> _Stated task_:
From the variational inference text below, quote word for word the part that opens with the words containing "Guides: variational families" and closes with "observed site names.".

> _Text passage_:
START

Variational Inference: Guides, Objectives, and SVI

This page covers the variational layer: the Auto*Guide family, the four objectives and four gradient estimators, the SVI training loop, and predictive sampling from a trained guide. The MCMC layer (HMC, NUTS, hybrid samplers) lives in the MCMC guide; the trace / conditioning / registry primitives that every guide consumes live in Inference Foundations.

Guides: variational families

A guide \(q_\phi(z \mid x, y)\) is a variational family approximating the posterior. Nine Auto*Guide subclasses cover the standard zoo, all documented under Variational Guides; each is constructed from the model and a set of observed site names.

Guide Posterior structure When to use
AutoNormalGuide Diagonal Normal (mean-field) Default; identifiable posterior, weak correlation
AutoMultivariateNormalGuide Full-rank Normal (Cholesky) Strong posterior correlations; \(D \lesssim 1000\)
AutoLowRankMultivariateNormalGuide Low-rank + diagonal Hierarchical models with localized correlations
AutoLaplaceApproximation Gaussian centered at MAP w/ Hessian inverse Post-hoc; cheap quadratic-around-MAP
AutoNormalizingFlow Composed bijector over Normal base Multimodal / heavy-tailed posteriors
AutoIAFGuide Inverse autoregressive flow Flagship NF default
AutoNeuralSplineGuide Rational-quadratic spline coupling (Durkan et al. 2019) Sharper than IAF for bounded support
AutoMixtureGuide K-component mixture of guides Multimodal posteriors
AutoDeltaGuide Dirac at MAP Quick MAP; no uncertainty

Every guide uses biject_to(support) per site, so samples always lie inside the prior's constrained support; log_prob carries the corresponding log-det Jacobian.

AutoNormalGuide

A diagonal Gaussian approximation to the posterior, with a per-site bijector that maps unconstrained Normal samples to the prior's constrained support:

\[q_\phi(z_i \mid x, y) = T_i\bigl(\,\mathcal{N}(\mu_i, \sigma_i)\,\bigr)\]

where \(T_i = \mathsf{biject\_to}(\mathrm{support}(p_i))\) is the bijector for site \(i\)'s prior support: the identity on the real line for Normal, \(\exp\) for HalfNormal / Gamma / Exponential / LogNormal, sigmoid for Beta / Uniform(0, 1) / LogitNormal, an affine-shifted sigmoid for arbitrary Uniform(low, high) / TruncatedNormal, and StickBreakingTransform for Dirichlet. The learnable parameters \((\mu_i, \sigma_i)\) live in the unconstrained space; the constrained sample \(v_i = T_i(z_i)\) is always inside the prior's support, so prior.log_prob(v_i) evaluates without raising Expected value to be within the support of ....

END

> _Supplied material_:
START

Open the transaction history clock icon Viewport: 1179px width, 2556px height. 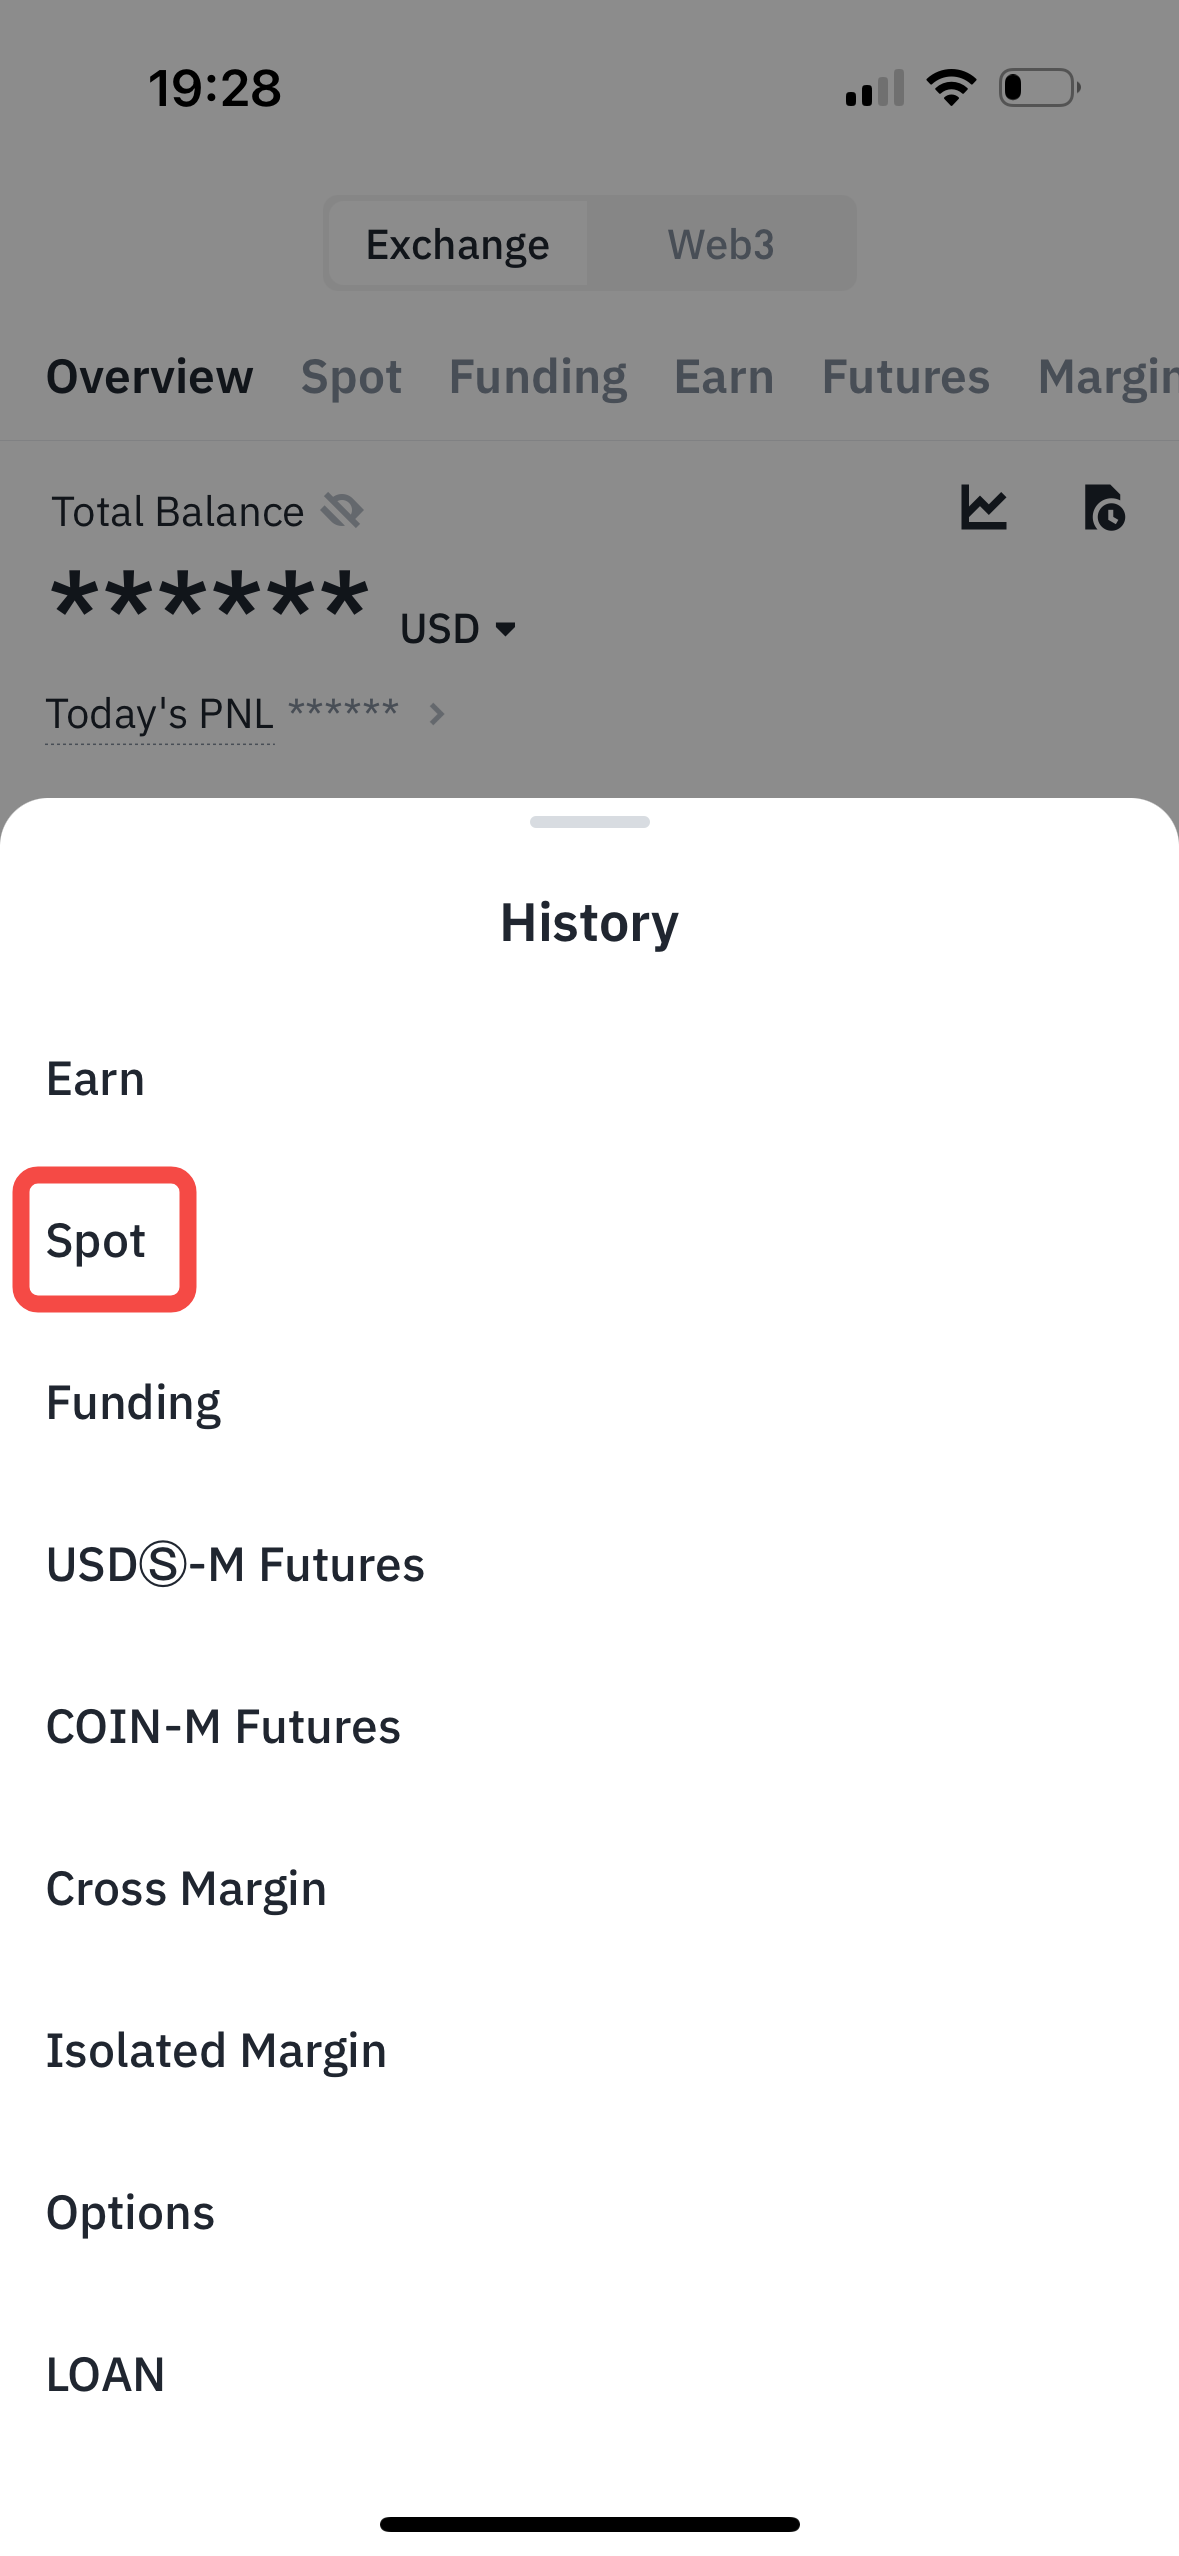pyautogui.click(x=1104, y=508)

END

> _Solution to this exercise_:
Guides: variational families

A guide \(q_\phi(z \mid x, y)\) is a variational family approximating the posterior. Nine Auto*Guide subclasses cover the standard zoo, all documented under Variational Guides; each is constructed from the model and a set of observed site names.